Conditionals, Disjunctions and Scope

Mostly inspired by some papers by Thony Gillies, I’ve been thinking a lot lately about the scope of modals inside conditionals. I started thinking about these again because of some issues that come up in a paper that John MacFarlane and Niko Kolodny are presenting at the AOC. But that paper isn’t online, so I won’t discuss (yet) the issues they raise, which are largely about deontic modals. Instead I want to go over a puzzle about disjunction that challenges a position I’m attracted to.

The basic setup of the puzzle comes from Thony. Imagine that I’ve lose a marble. The three places in my apartment that marbles go under are the sofa, the table and the desk. I’ve looked under the table, and the marble isn’t there. It seems I can truly say (1).

(1) if the marble isn’t under the desk, it must be under the sofa.

But it also seems I can truly say.

(2) It’s not the case that the marble must be under the sofa (since it might be under the desk).

And from these, by modus tollens, it would seem to follow that the marble is under the desk. But I’m clearly in no position to conclude that. What has gone wrong? There are three possible options that one could take here.

The first option seems desperate, particularly since we can use a similar argument to show that modus ponens is invalid. Obviously some people (e.g. McGee, Lycan) have rejected modus ponens, and for reasons not a million miles from what we’re considering here. But it seems like a move of last resort to me. By the end of this post we’ll come to something that might look like a new cost of the position.

The second option is, however, a very popular position. I used to believe it, but I’ve been convinced by Thony that it isn’t true. The problem concerns what happens with weak modals. So (3) seems to be false.

(3) If the marble isn’t under the desk, it might be under the table.

That’s false because I looked under the table, and I know it isn’t there. But let’s say that the modal ‘might’ takes wide scope, and the conditional is a material implication. So (3) is equivalent to (4).

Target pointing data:
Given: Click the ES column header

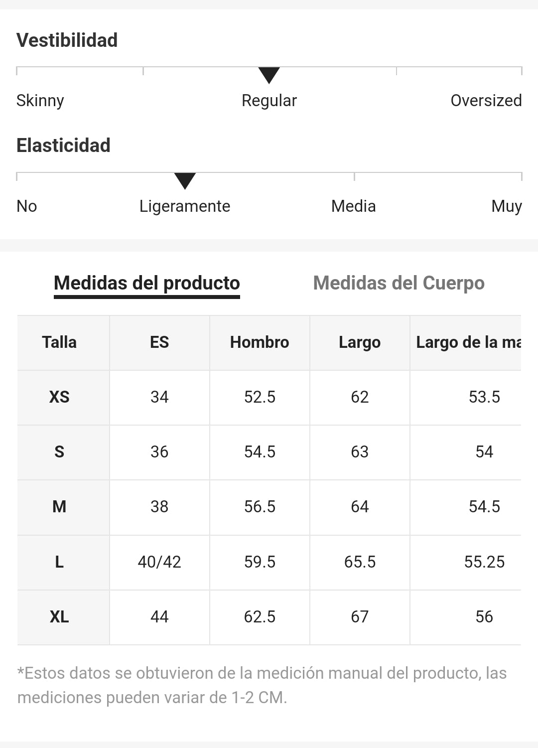Looking at the screenshot, I should click(159, 342).
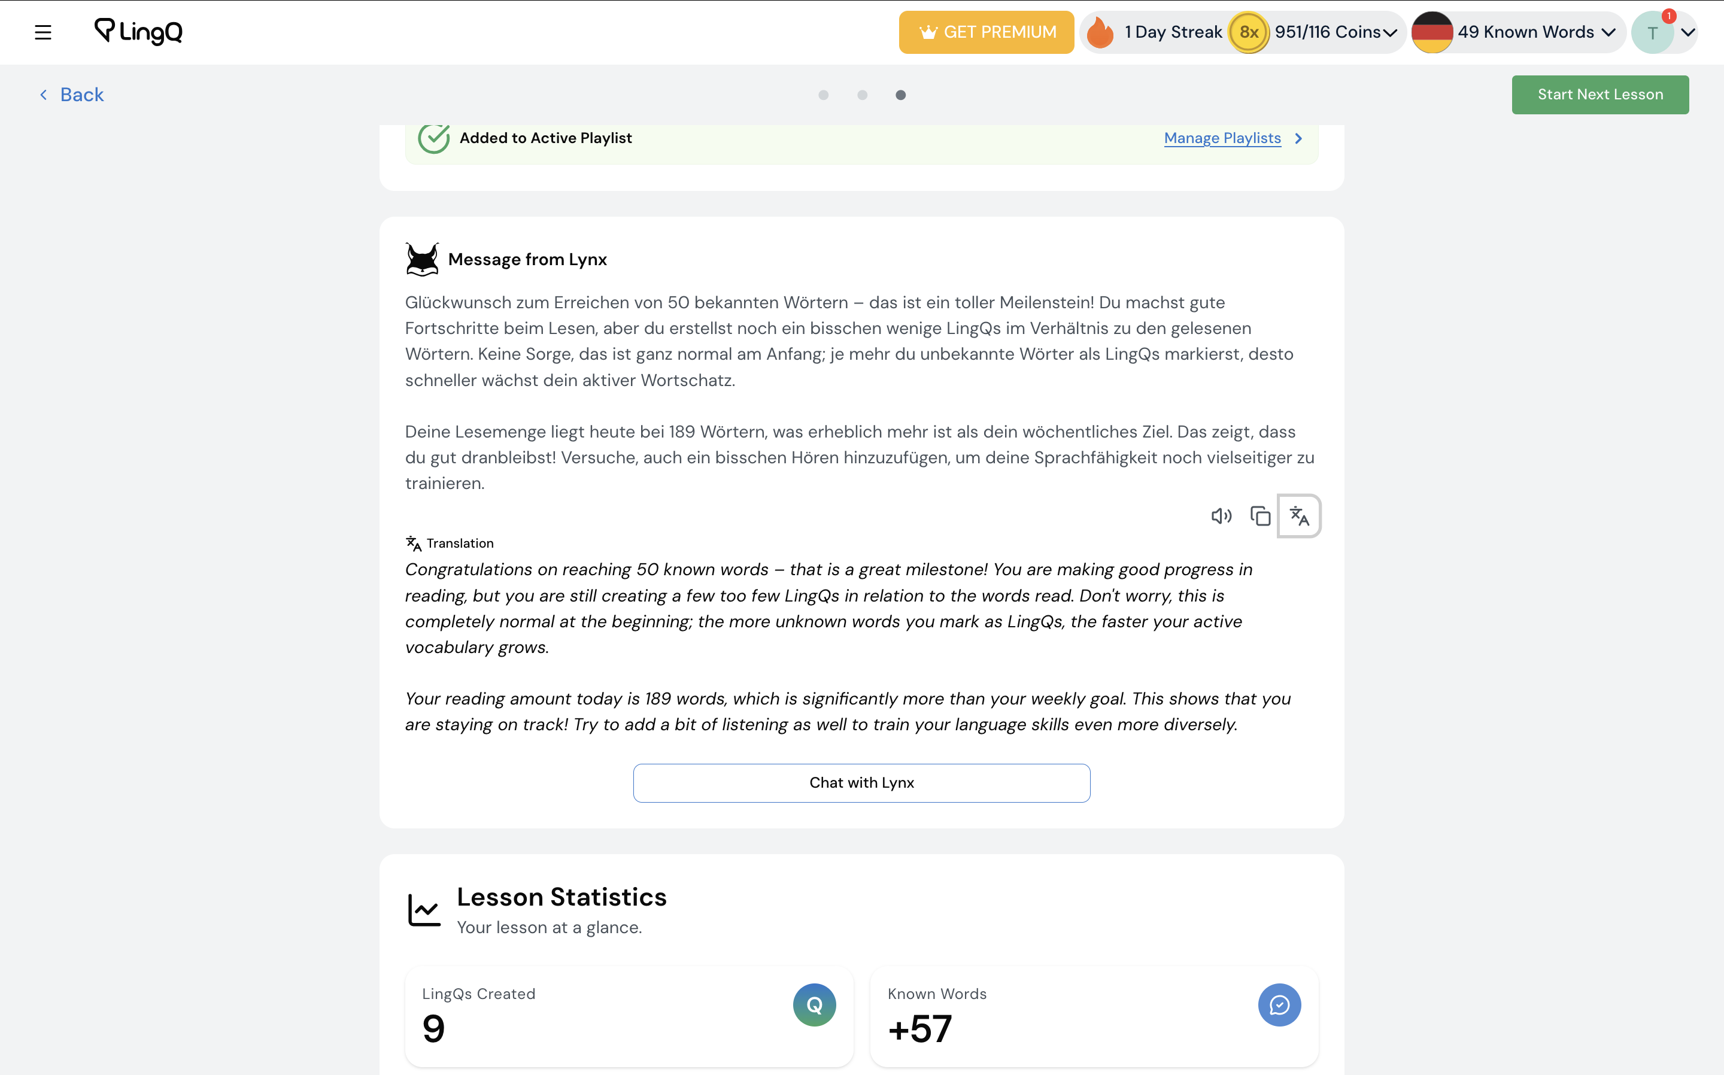Copy the Lynx message text
The height and width of the screenshot is (1075, 1724).
[x=1260, y=516]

§ **Set problem 1**: Decide whether each statement agrees with the conditionals post: (a) The writer has already looked under the table and found no marble there. (b) The writer has always rejected the second option. (c) The paper by MacFarlane and Kolodny is available online. Answer yes or no for each and quote the words of the post that settle it.
§ **Set problem 2**: Copy the conditionals post word for word from "But it also" to "could take here.".
§ **Set problem 3**: List every person named in the conditionals post.

§ **Right answer 1**:
(a) Yes: "I’ve looked under the table, and the marble isn’t there."
(b) No: "I used to believe it, but I’ve been convinced by Thony that it isn’t true."
(c) No: "But that paper isn’t online"

§ **Right answer 2**:
But it also seems I can truly say.

(2) It’s not the case that the marble must be under the sofa (since it might be under the desk).

And from these, by modus tollens, it would seem to follow that the marble is under the desk. But I’m clearly in no position to conclude that. What has gone wrong? There are three possible options that one could take here.

§ **Right answer 3**: Thony Gillies, John MacFarlane, Niko Kolodny, McGee, Lycan